Я поднялся и нерешительно подошел к ребятам.

— Черт знает, когда кончится эта пурга, — сказал я для начала разговора.

— Вы из Черкасского, что ли? — спросил белобрысый парень в женской фуфайке — Сурок.

— Мы из обсерватории на плато, — пояснил я и присел на край скамьи. Парни миролюбиво подвинулись, давая мне место.

— Загадка мантии Земли скоро будет разгадана… — донесся до нас голос Жени.

— Профессор? — кивнул на него Топорик (почему Топорик?). У него была противная привычка подмигивать. А Рахит все время хихикал, к месту и не к месту. Может, это у него было нервное? В пятом классе со мной учился мальчик, он всегда смеялся у доски, за что ему снижали отметку.

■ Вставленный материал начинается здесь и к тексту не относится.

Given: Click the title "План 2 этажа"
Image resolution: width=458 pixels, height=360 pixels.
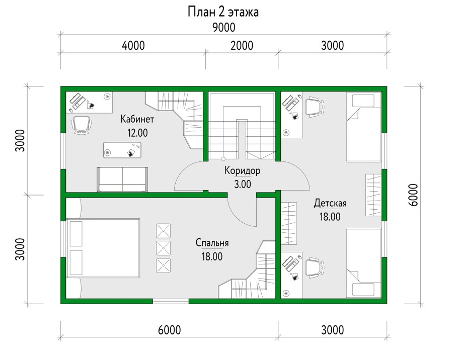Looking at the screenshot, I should click(x=223, y=12).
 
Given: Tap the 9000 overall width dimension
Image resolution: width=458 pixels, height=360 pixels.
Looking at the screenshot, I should click(x=223, y=27).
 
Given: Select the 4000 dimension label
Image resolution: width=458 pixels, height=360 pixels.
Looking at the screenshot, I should click(x=133, y=46).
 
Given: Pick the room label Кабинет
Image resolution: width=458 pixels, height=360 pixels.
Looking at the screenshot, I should click(x=137, y=119).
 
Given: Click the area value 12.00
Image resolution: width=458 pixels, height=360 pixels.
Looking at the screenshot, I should click(x=137, y=133).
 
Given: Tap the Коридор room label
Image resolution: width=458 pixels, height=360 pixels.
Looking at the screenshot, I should click(x=242, y=170).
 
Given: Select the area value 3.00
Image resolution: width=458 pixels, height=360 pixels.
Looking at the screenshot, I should click(x=242, y=184).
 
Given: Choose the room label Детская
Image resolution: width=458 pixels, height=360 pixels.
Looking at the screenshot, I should click(x=330, y=203).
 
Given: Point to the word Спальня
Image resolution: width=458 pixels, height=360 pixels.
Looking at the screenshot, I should click(x=212, y=243).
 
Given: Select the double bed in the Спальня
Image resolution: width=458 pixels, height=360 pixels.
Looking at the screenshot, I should click(x=103, y=248).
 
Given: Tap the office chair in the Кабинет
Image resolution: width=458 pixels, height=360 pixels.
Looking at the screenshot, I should click(x=82, y=124).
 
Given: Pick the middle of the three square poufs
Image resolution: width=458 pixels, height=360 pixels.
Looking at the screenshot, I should click(x=164, y=247).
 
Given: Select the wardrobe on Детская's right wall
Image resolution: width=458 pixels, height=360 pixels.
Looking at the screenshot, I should click(x=373, y=195).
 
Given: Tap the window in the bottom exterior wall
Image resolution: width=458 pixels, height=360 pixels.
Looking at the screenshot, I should click(x=170, y=301).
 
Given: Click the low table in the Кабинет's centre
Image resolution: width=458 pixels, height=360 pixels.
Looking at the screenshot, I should click(x=122, y=150).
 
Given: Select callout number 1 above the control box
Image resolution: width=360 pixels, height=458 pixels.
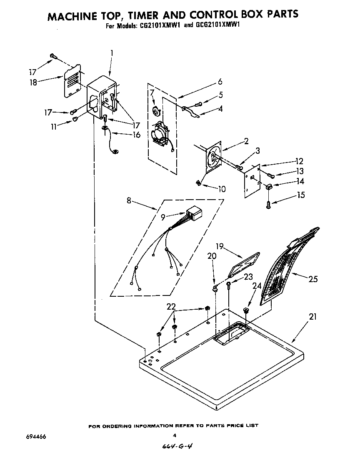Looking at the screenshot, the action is pyautogui.click(x=112, y=53).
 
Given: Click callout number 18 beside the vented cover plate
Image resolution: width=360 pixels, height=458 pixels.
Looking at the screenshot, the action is pyautogui.click(x=33, y=83).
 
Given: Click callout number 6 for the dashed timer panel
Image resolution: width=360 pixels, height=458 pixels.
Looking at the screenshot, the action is pyautogui.click(x=220, y=82).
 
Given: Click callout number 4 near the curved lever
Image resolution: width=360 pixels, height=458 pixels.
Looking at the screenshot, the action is pyautogui.click(x=220, y=109).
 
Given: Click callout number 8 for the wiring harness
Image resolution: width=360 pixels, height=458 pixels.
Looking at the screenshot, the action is pyautogui.click(x=129, y=201).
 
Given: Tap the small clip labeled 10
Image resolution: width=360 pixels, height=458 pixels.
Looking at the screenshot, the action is pyautogui.click(x=199, y=183).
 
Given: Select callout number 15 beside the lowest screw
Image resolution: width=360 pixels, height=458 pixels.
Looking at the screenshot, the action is pyautogui.click(x=301, y=195).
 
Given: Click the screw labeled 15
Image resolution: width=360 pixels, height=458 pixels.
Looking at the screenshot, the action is pyautogui.click(x=268, y=205).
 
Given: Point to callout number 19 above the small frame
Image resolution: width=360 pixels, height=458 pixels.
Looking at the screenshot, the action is pyautogui.click(x=220, y=247).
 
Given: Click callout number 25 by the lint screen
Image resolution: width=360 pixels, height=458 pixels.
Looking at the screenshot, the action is pyautogui.click(x=313, y=279).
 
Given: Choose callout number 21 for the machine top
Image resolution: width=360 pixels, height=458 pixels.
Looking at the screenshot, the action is pyautogui.click(x=312, y=317).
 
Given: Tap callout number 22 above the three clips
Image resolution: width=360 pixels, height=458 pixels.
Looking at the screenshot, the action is pyautogui.click(x=171, y=306).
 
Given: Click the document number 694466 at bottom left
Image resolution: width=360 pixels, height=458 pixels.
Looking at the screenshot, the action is pyautogui.click(x=36, y=437).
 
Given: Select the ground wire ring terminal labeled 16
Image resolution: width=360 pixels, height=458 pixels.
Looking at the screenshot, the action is pyautogui.click(x=115, y=152).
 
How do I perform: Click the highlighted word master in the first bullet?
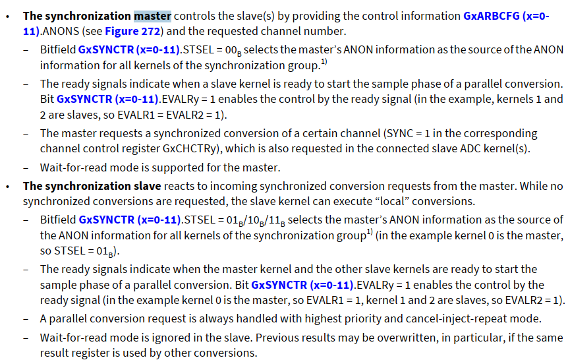152,16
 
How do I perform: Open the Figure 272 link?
142,31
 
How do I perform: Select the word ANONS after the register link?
58,31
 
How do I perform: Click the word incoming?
231,186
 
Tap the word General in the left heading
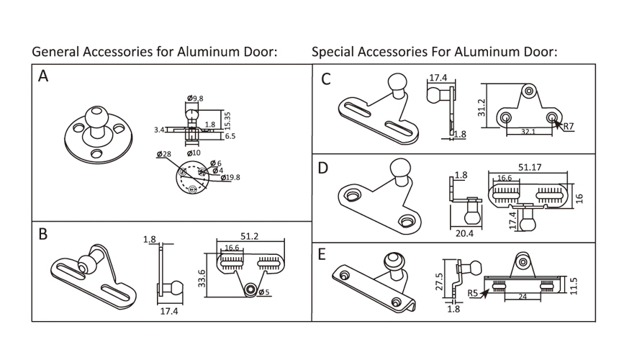click(x=55, y=52)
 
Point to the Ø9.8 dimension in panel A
click(x=195, y=98)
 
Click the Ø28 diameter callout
click(x=163, y=153)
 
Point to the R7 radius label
click(x=568, y=126)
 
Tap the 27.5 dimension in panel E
click(x=440, y=279)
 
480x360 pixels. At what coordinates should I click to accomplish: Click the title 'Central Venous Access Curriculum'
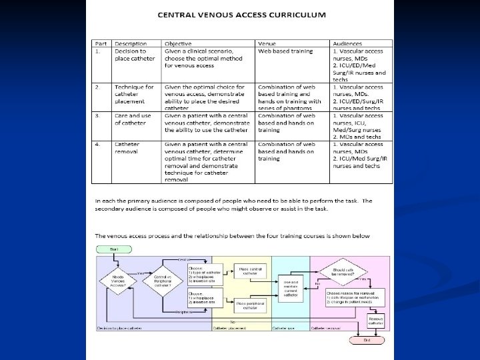point(241,14)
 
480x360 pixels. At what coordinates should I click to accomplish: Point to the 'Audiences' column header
point(348,44)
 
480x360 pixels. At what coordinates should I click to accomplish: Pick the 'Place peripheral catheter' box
point(246,305)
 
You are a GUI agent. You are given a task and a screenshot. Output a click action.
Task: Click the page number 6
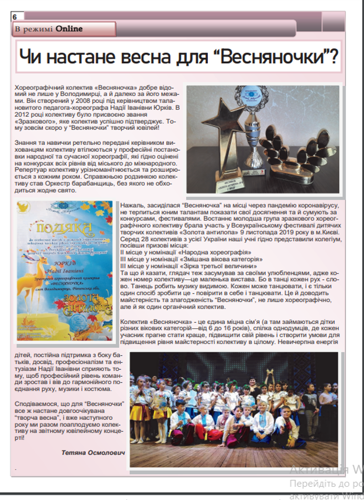point(15,17)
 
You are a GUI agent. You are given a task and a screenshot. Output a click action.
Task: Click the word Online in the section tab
point(69,29)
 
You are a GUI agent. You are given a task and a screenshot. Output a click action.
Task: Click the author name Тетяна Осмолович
point(93,453)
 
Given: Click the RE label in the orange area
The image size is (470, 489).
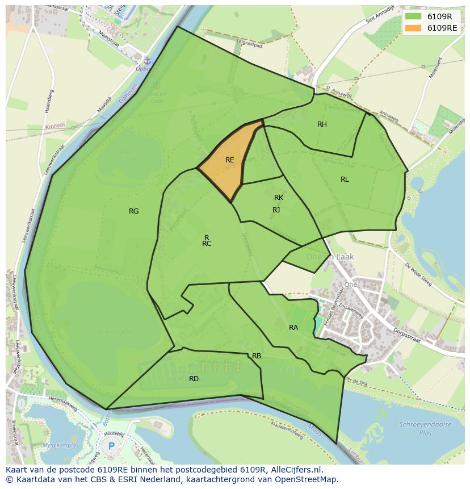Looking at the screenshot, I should pyautogui.click(x=229, y=160).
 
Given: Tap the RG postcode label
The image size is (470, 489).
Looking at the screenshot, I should pyautogui.click(x=133, y=211).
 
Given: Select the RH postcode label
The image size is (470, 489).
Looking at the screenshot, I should pyautogui.click(x=322, y=124).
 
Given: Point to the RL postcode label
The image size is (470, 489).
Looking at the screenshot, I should pyautogui.click(x=345, y=179).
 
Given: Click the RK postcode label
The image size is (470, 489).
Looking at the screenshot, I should pyautogui.click(x=279, y=198).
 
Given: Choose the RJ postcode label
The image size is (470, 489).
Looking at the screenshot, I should pyautogui.click(x=276, y=210).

Но он действительно не мог удержаться.

— Просто научный работник, — ответил я Топорику, — кандидат.

— Ах, просто научник? Кандидат… в профессора или академики?

— Кандидат наук.

— А ты тоже кандидат?

— Мне девятнадцати не исполнилось, учиться да учиться еще надо, — спокойно пояснил я, делая вид, что не замечаю насмешки.

— Будешь учиться?

— А как же? — удивился я.

— А кто у тебя папаша? — Это спросил сам Гусь.

— Географ.

— Преподает в школе географию?

— Нет, он исследователь. Сейчас в Антарктиде.

— Ишь ты! Ну, а мы — чурки с глазами, — представился Гусь. Водянистые глазки его злобно сощурились. Пожалуй, ему было все сорок лет…

Топорик подмигнул. Рахит захихикал. У меня заныло под ложечкой. Я ощутил что-то вроде тошноты. И жалко мне их было и как-то противно. А перед Гусем они явно заискивали, хотя он был худший из них.

— Из-за интеллигенции все беды, — изрек Гусь. Застарелая, как туберкулез, ненависть прозвучала в его надтреснутом голосе. — Я не какой-нибудь там контрик. Против Советской власти ничего не имею, но интеллигенцию ненавижу от всей души. Интеллигенция и атомную бомбу придумала…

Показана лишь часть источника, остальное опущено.